Directions
Please lay out the data as a JSON list of strings, starting at the line containing "314x699 pixels. Task: Expand" and ending at the line containing "pos(526,71)", with one string per line and blank lines left out.

___ Data section ___

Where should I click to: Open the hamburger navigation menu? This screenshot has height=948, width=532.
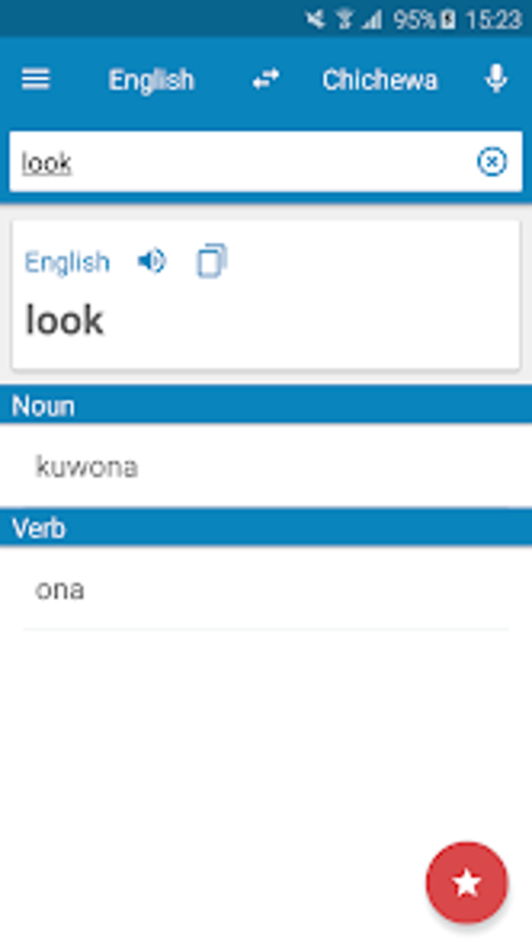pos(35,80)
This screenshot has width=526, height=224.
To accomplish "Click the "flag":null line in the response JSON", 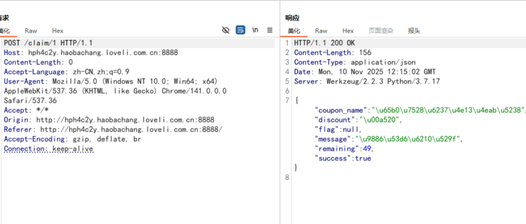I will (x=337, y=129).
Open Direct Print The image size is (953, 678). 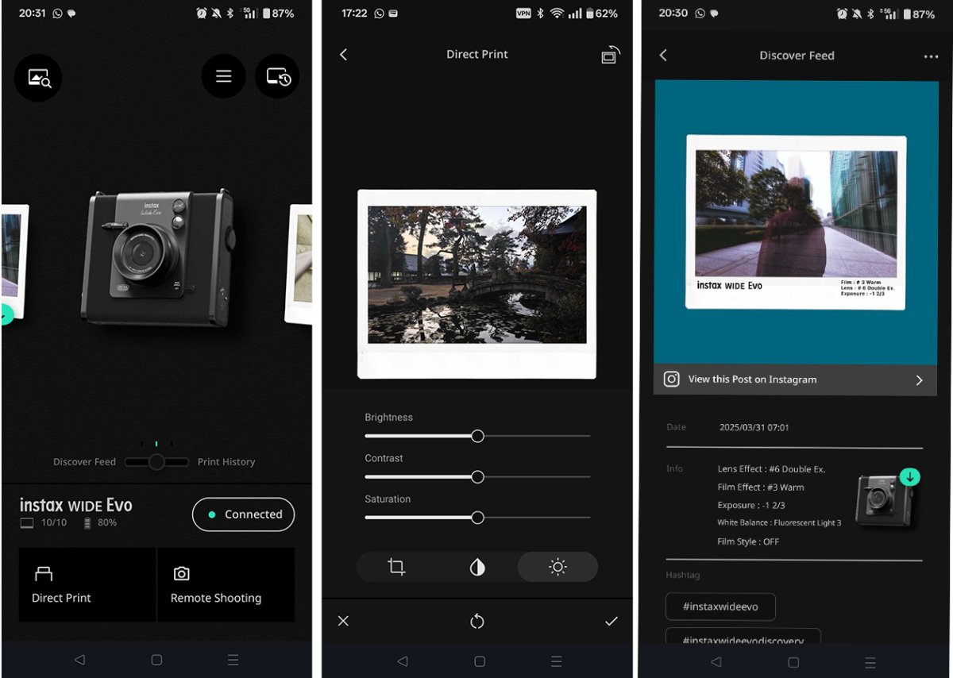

___
___ Data section ___

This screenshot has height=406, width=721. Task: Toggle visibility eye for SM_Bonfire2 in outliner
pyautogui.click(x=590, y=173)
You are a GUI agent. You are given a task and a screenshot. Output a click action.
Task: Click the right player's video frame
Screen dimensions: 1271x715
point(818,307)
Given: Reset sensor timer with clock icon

___
___ Data section ___

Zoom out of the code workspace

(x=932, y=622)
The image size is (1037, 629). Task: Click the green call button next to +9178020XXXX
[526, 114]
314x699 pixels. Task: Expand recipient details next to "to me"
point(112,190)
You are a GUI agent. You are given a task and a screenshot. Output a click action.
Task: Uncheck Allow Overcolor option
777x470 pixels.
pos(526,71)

___

Complete output
[
  "314x699 pixels. Task: Expand recipient details next to \"to me\"",
  "point(112,190)",
  "You are a GUI agent. You are given a task and a screenshot. Output a click action.",
  "Task: Uncheck Allow Overcolor option",
  "777x470 pixels.",
  "pos(526,71)"
]